Objective: Quote word for word the lines of the entries below, starting with the line that contains "Click the Discussions chat icon" and going on through the line that contains "coord(30,398)". Leave the pictures out of your answer.

Dataset entries:
*-*-*

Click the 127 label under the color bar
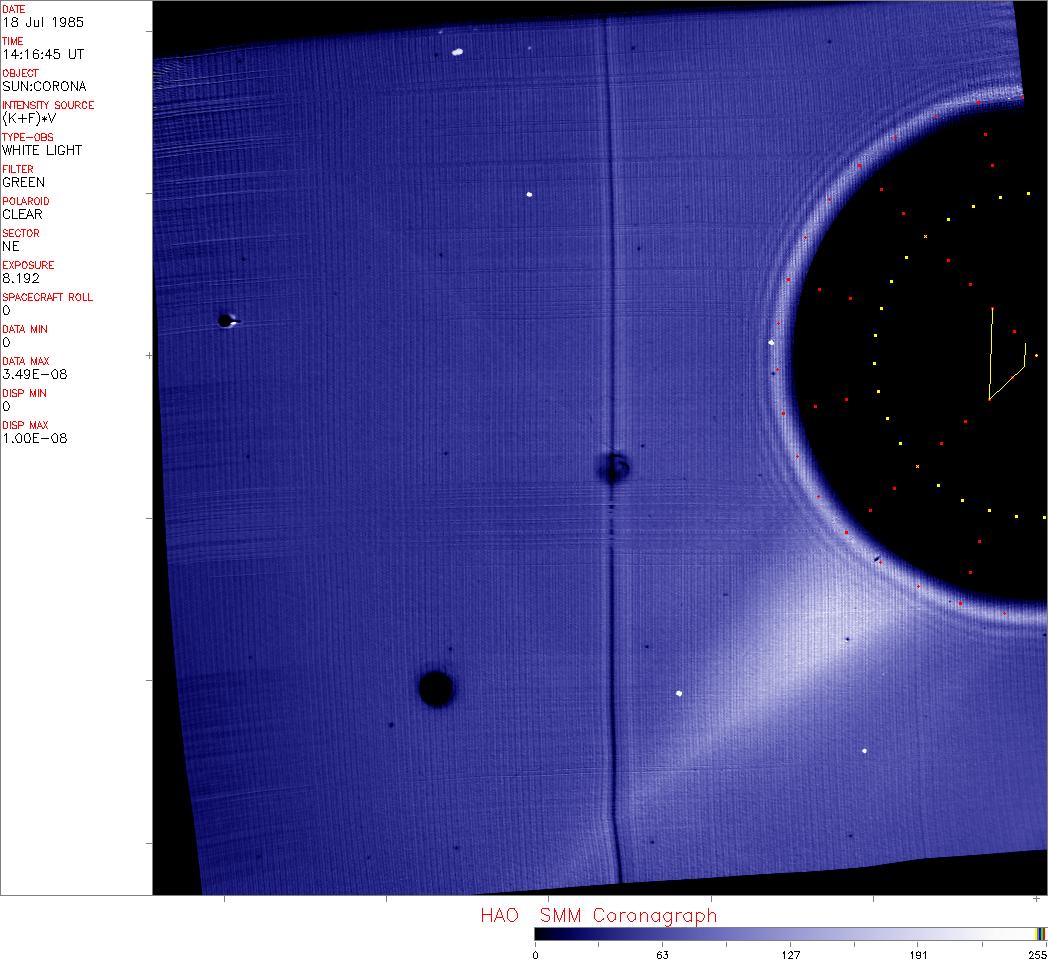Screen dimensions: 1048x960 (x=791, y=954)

*-*-*

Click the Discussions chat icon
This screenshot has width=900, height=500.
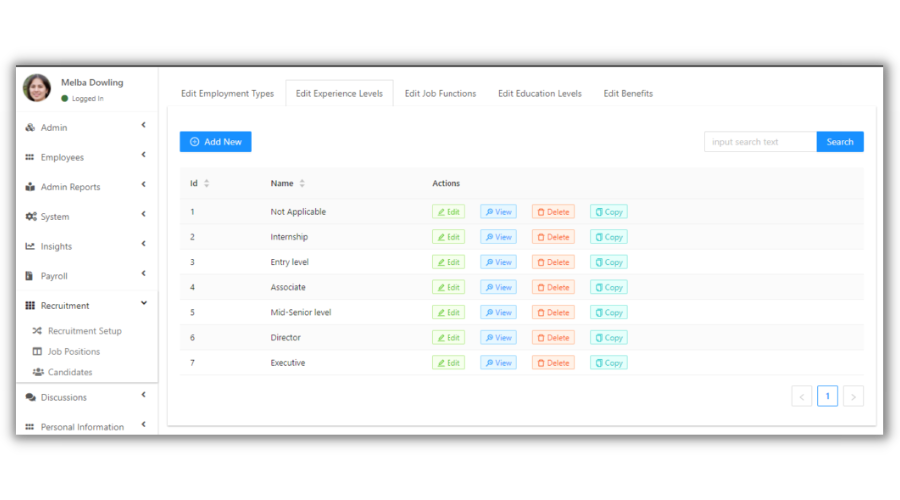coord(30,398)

*-*-*

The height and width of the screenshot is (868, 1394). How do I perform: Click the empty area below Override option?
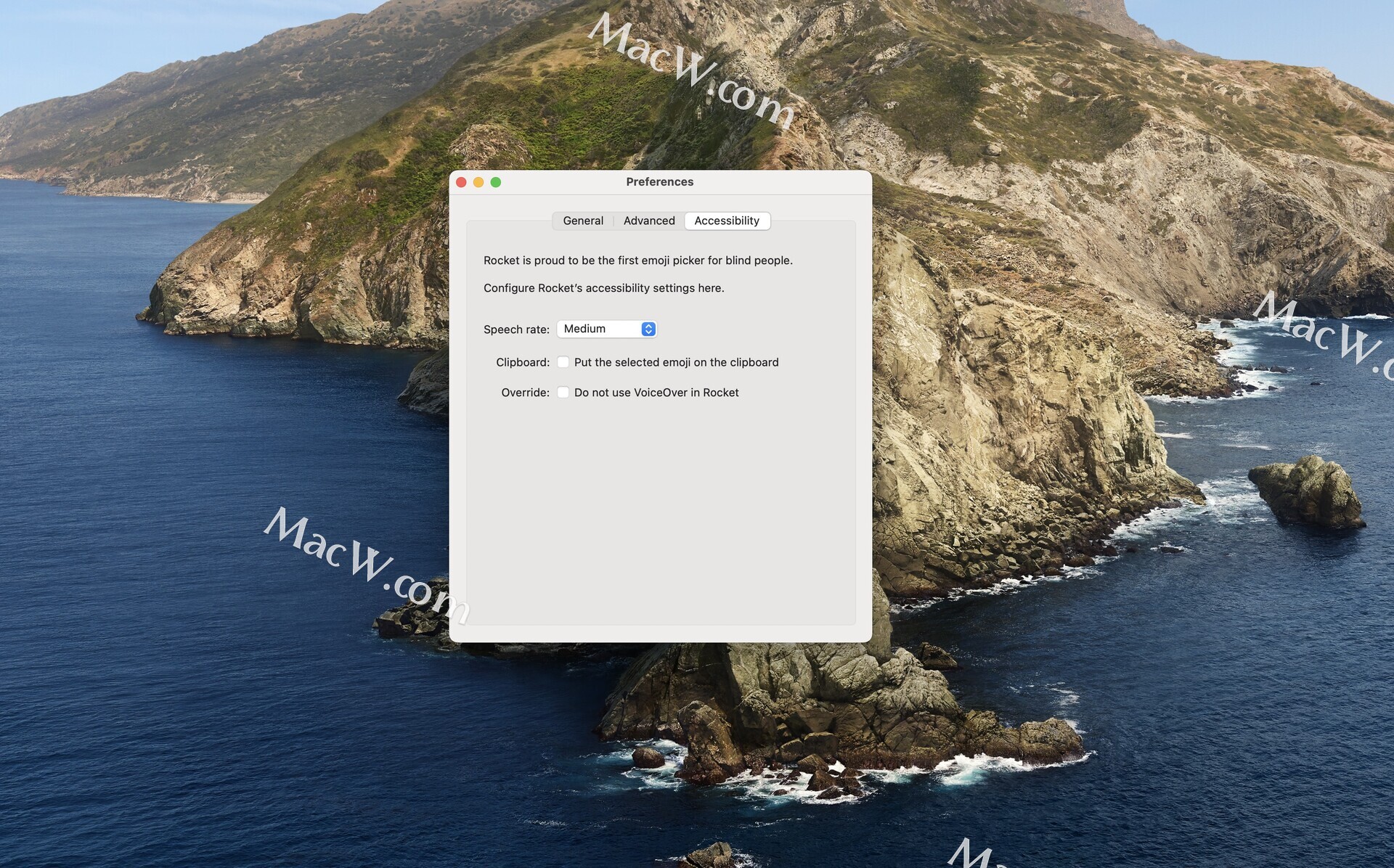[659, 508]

*-*-*

Problem solution:
Click the Discussions chat icon
This screenshot has width=900, height=500.
coord(30,398)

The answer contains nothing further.